The (possibly titular) ‘invader’ of the movie is — for all we know — simply a creature fighting for survival after being woken from its millenia-long slumber. But Blair throws a spanner into the works early into the movie by revealing the potential the creature has to essentially ‘take over’ all life on Earth.

In the end, of course, we understand that the creature never had any such intentions, but it matters not one fractional bit to our human characters. And the reaction that the station crew (our heroes) have to the appearance of the creature is — ultimately — only human. Which of you — I ask — would act differently? None of us, I wager (even though I’m a crow).

I posit that the creature — while certainly a menace to our main characters — is interested only in getting home. The station crew are simply obstacles in its path, and I doubt most people would disagree with that statement. And in response to its bid for survival, the station crew responds with a frantic, desperate survival attempt of their own.

The miscommunication leads to a bloody, messy affair that culminates in a showdown between the survivors of the research station and the closest approximation we are given of the creature’s true nature. And while this is the underlying plot that drives the movie, it isn’t anywhere near the reason that serves to make the movie a great example of storytelling.


To put it lightly, The Thing is not just a horror movie revolving around the idea of Man vs (a sort-of) Nature. It’s certainly a product of its time — the uncertainty surrounding the state of the Cold War, following incidents such as the Cuban Missile Crisis: a great treatise on paranoia. This is where the Man vs Man aspect comes in.

Not only does this type of conflict relate to the struggle of our protagonists against the nameless creature — which is a thinking, living being displaying desires relatable to us (the idea of going home after finding itself in a strange place), but it also relates to the conflict(s) that make up the bulk of the movie’s narrative: the conflicts that reveal themselves as the characters begin to suspect one another of having being assimilated by the creature.

And just to point one thing out before I continue: the scene featuring Bennings (Peter Maloney) in the snow sets up possibly the greatest horror movie “roar”, bar a particular scene featuring Donald Sutherland from Invasion of the Body Snatchers (1956).
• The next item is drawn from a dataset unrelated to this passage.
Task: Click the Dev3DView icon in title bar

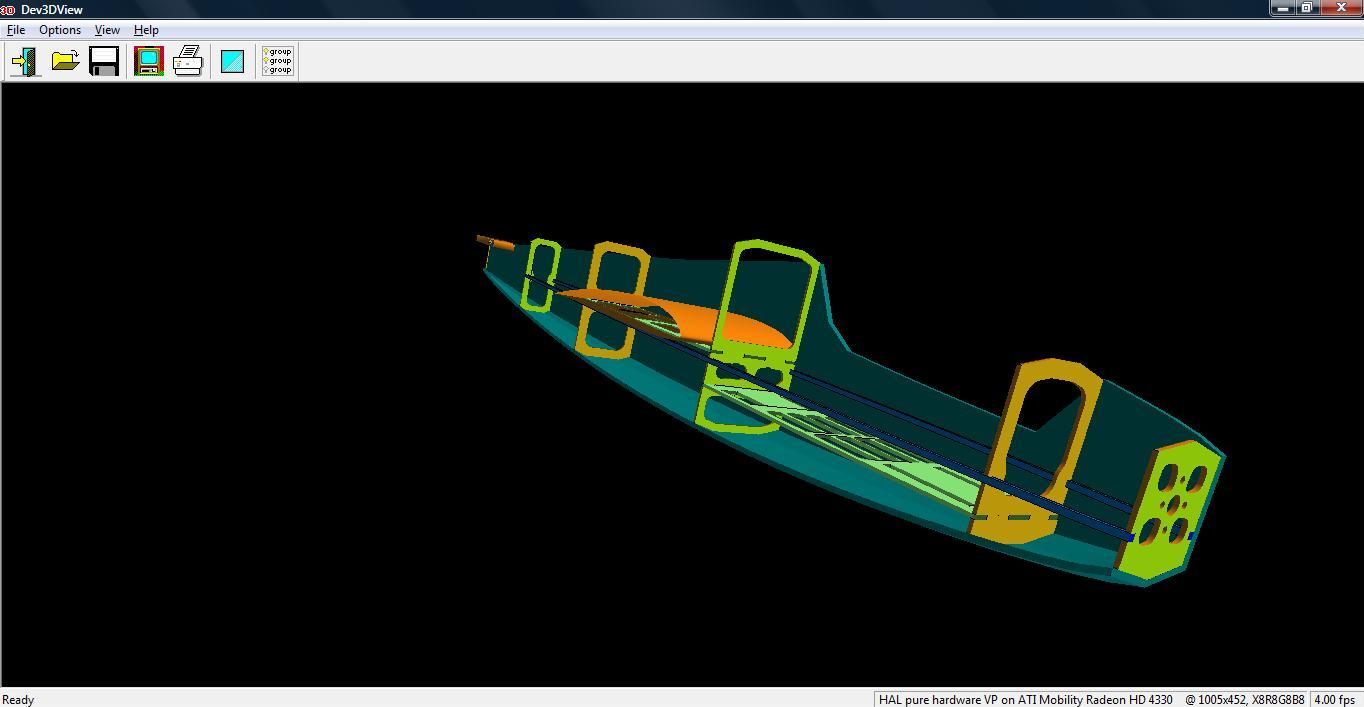Action: (x=7, y=9)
The Thing pits protagonist vs protagonist as the terror of the creature from outer space hangs heavy over the plot. Just as there are copious amounts of blood, guts, and gore on display, there are equally-voluminous measures of deceit, pleading, and suspicion, here.

The movie doesn’t even care if we — the audience — knows who is human and who is not. We are left just as uncertain as the characters dealing with the struggle for survival in the isolated, cold, and unwelcoming environs of this lifeless place they have found themselves in — as the creature also has.

Together with the (eventual) realisation that the creature’s form of ‘mimicry’ is perfect not only down to the cellular level, but also on levels which are personal, a case could be made to argue that even the creature (and it’s… children?) might end up not knowing who is what any longer.

To avoid further spoilers, please click here



A scene from shortly before the end of the movie — featuring MacReady and Childs (Keith David) — sums it all up in one succinct moment: two men, unaware of what the true nature of the other might be, sharing a bottle of drink as the end looms upon them.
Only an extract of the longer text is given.